▸ **PROVIDED DATA**:
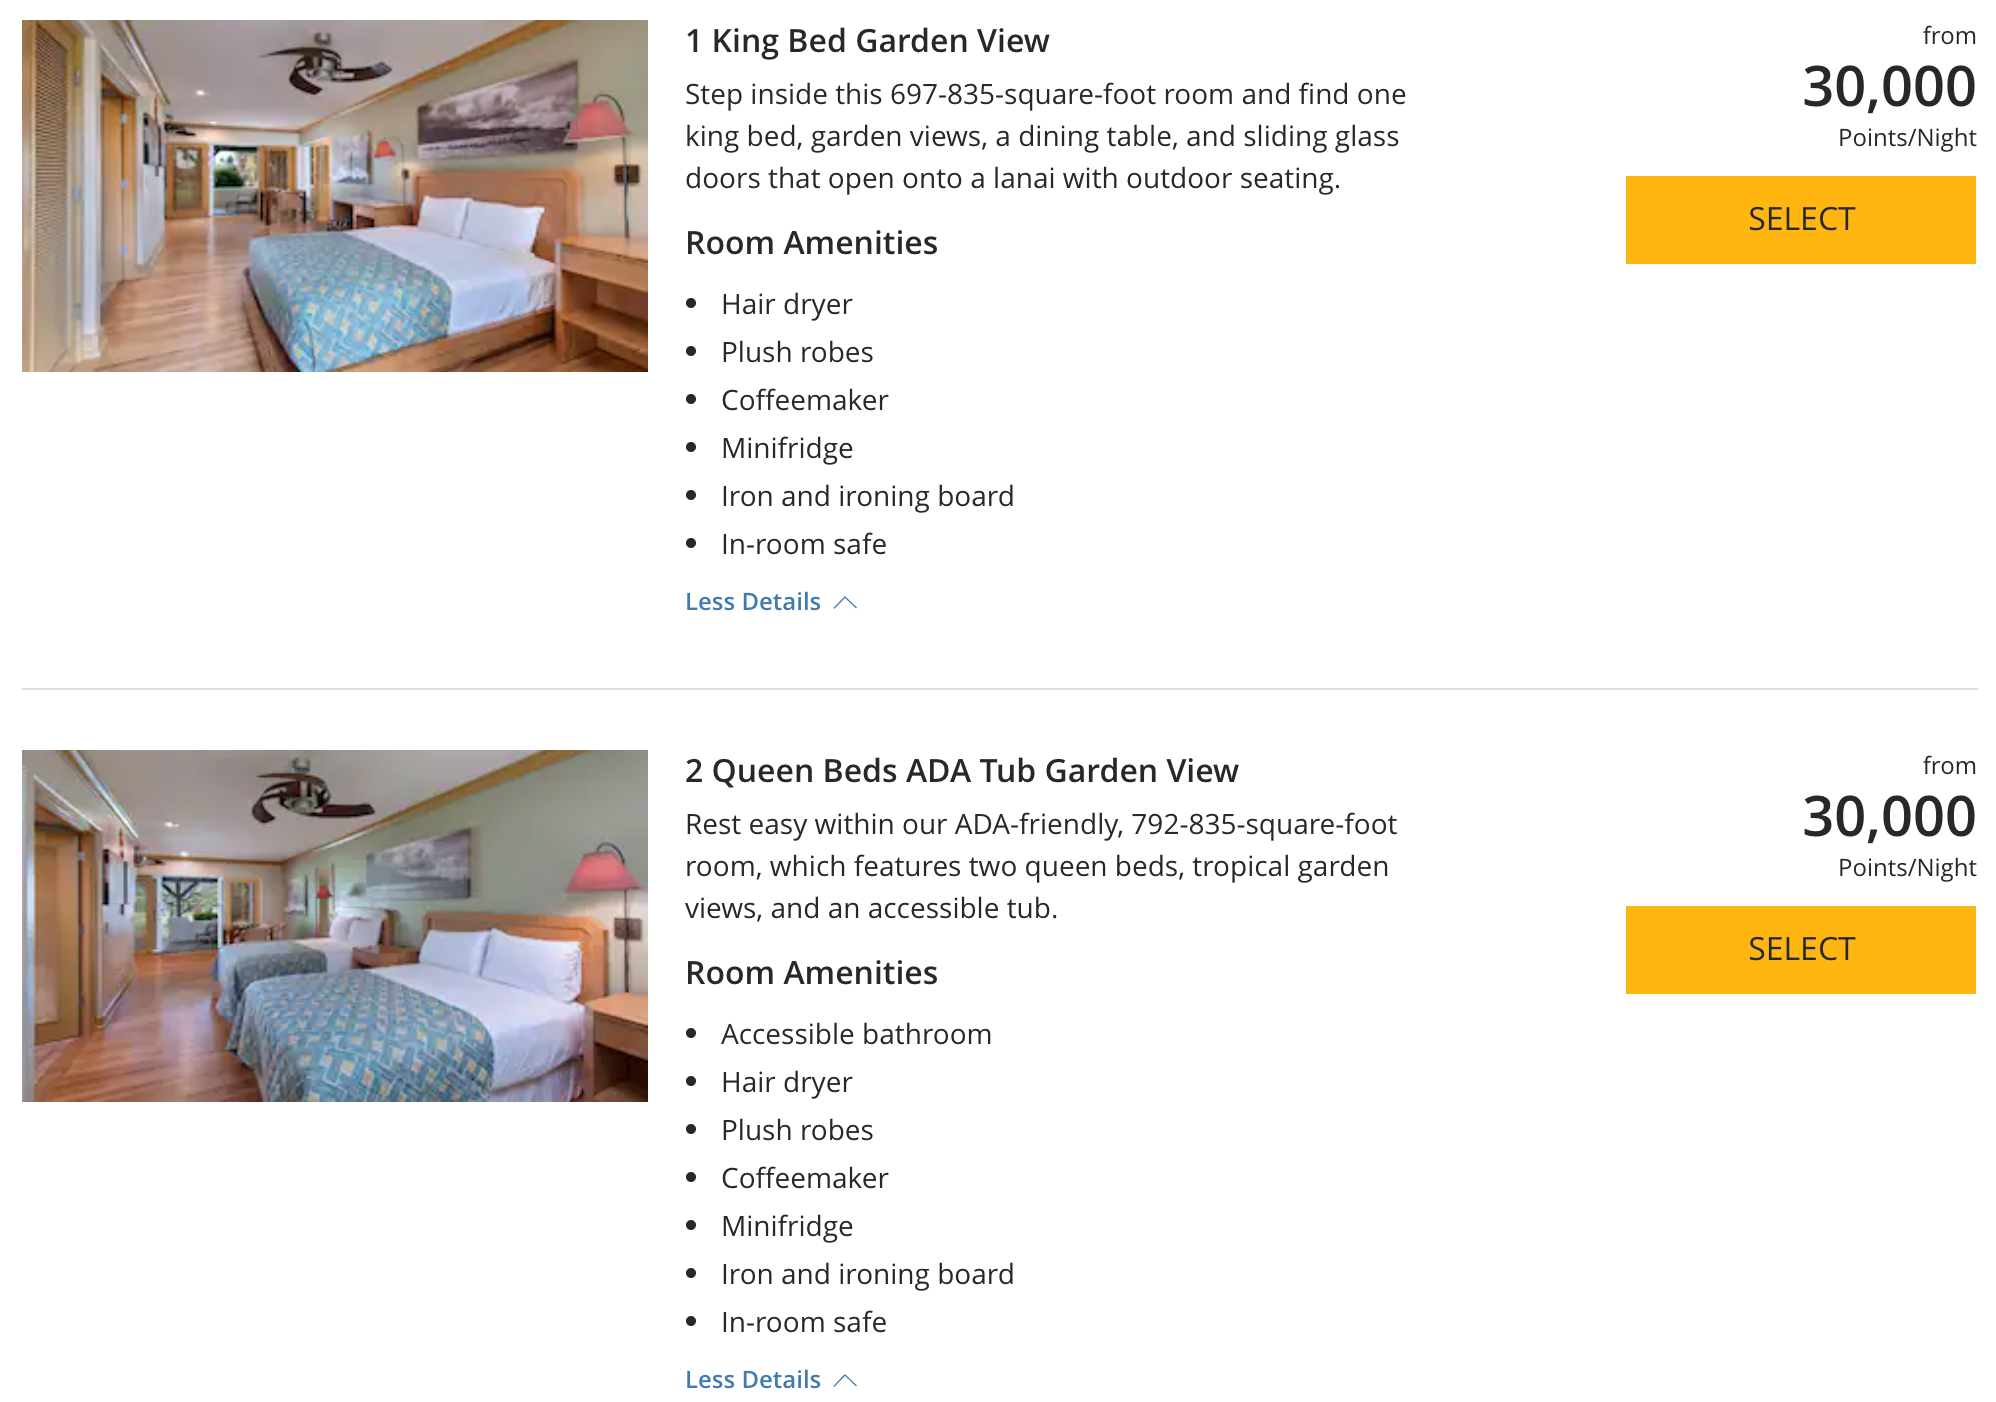Viewport: 1996px width, 1402px height.
Task: Click the Accessible bathroom amenity item
Action: (x=856, y=1034)
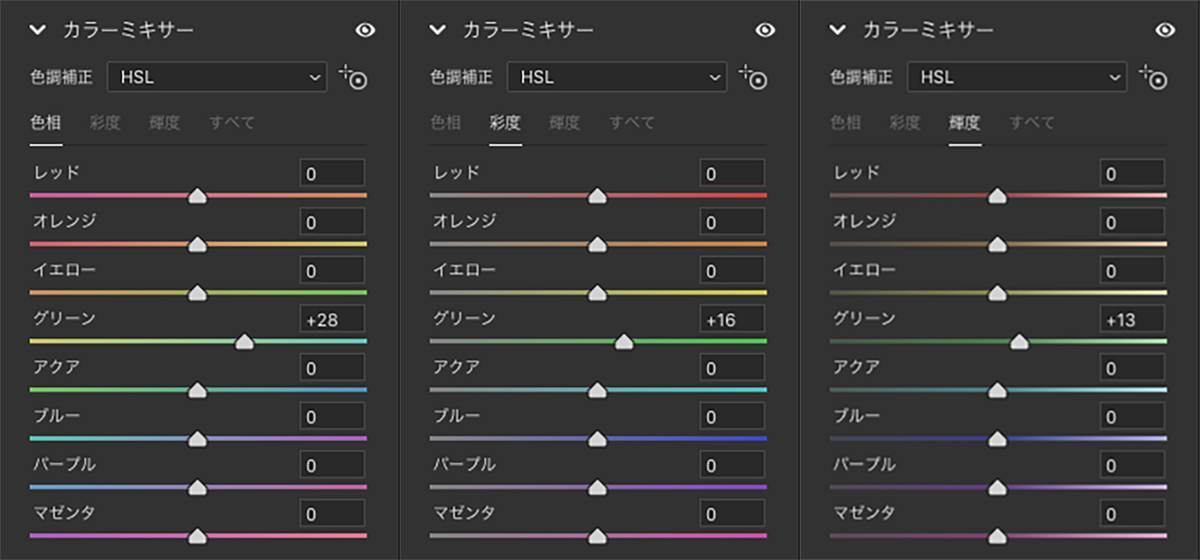The image size is (1200, 560).
Task: Click the グリーン saturation slider handle at +16
Action: (624, 342)
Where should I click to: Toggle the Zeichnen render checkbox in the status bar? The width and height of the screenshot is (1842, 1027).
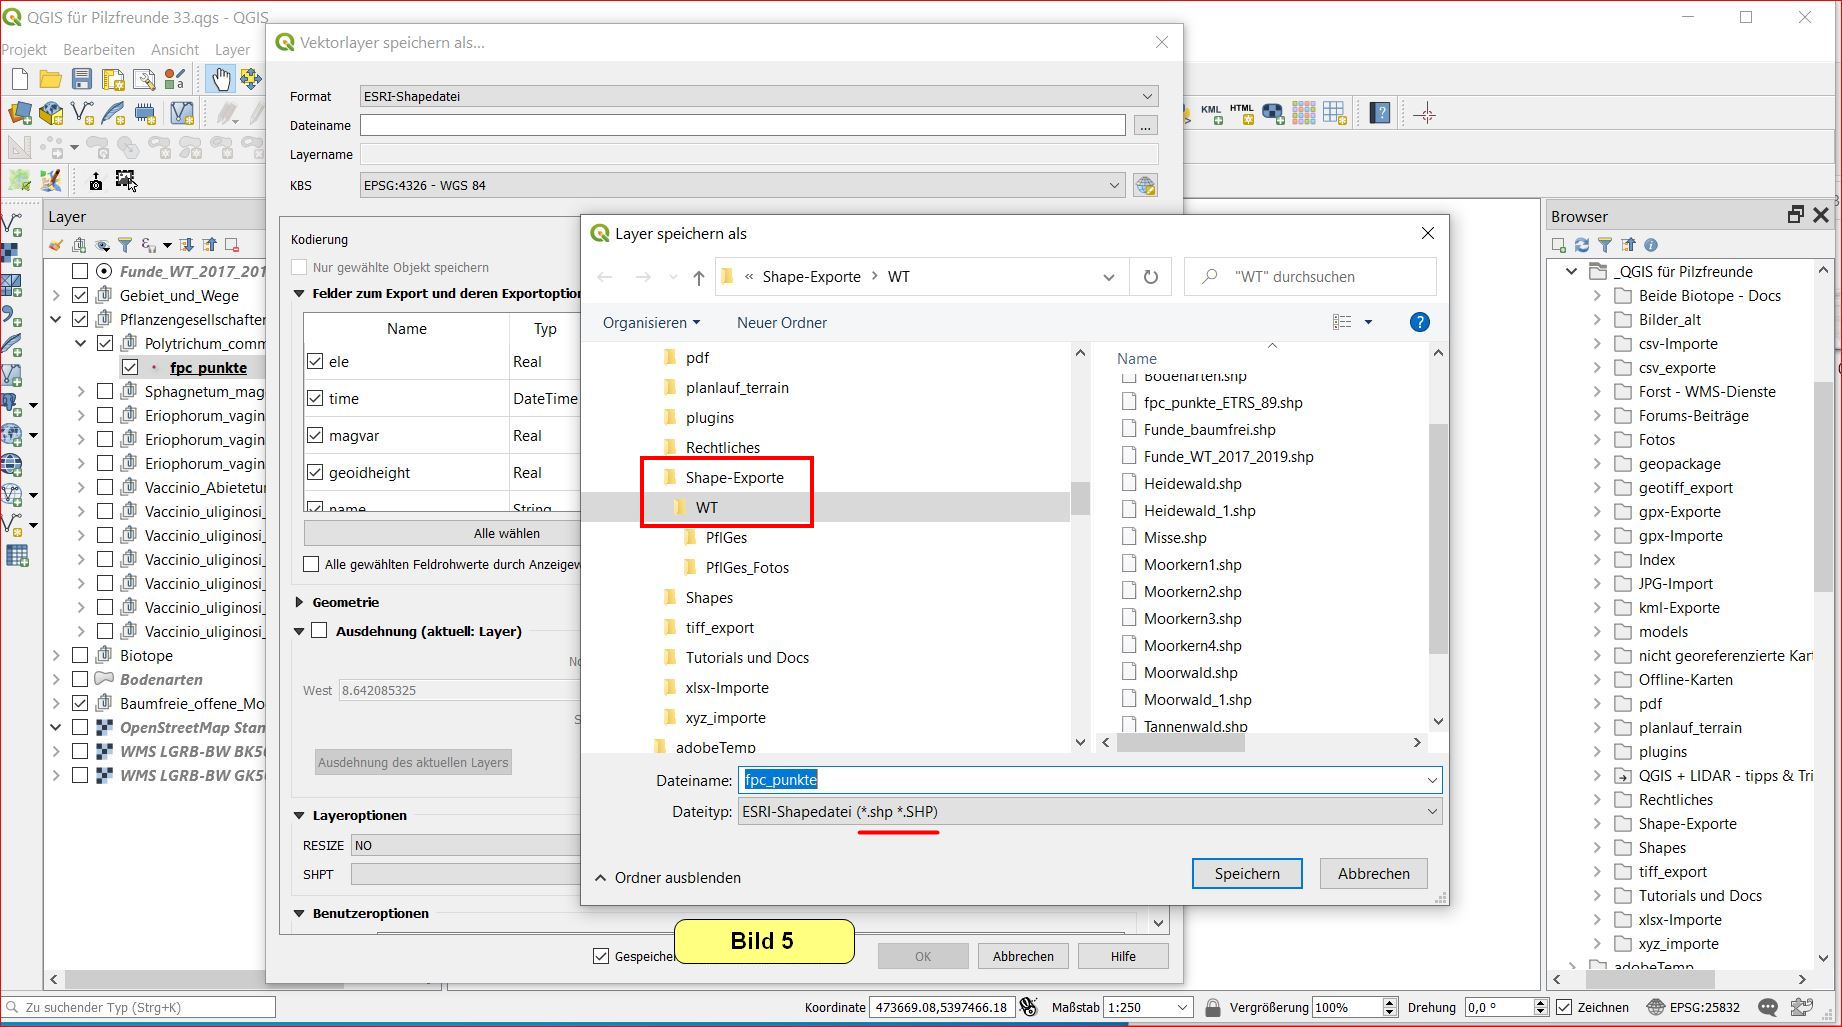pyautogui.click(x=1565, y=1007)
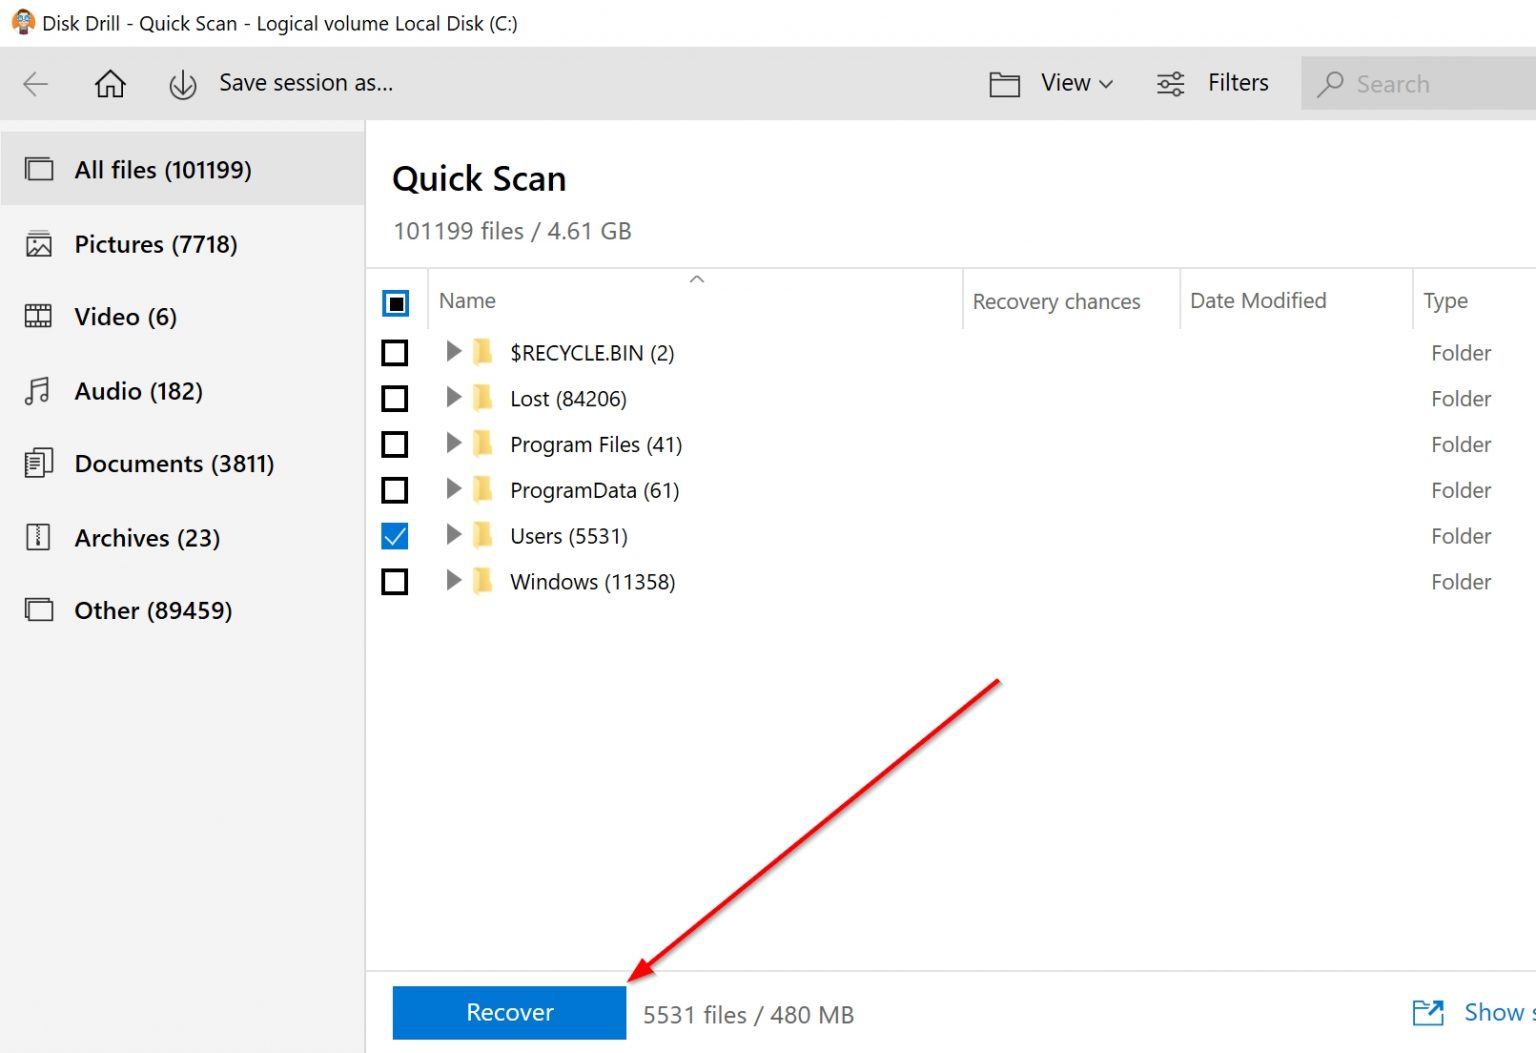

▸ **TASK INSTRUCTIONS**: Retype only the lines from the line with "Where should I" through the last line of the data. Keep both ends and skip the pictures.

▸ **EXERCISE RESPONSE**:
Where should I click to: Toggle the Zeichnen render checkbox in the status bar? The width and height of the screenshot is (1842, 1027).
pyautogui.click(x=1565, y=1007)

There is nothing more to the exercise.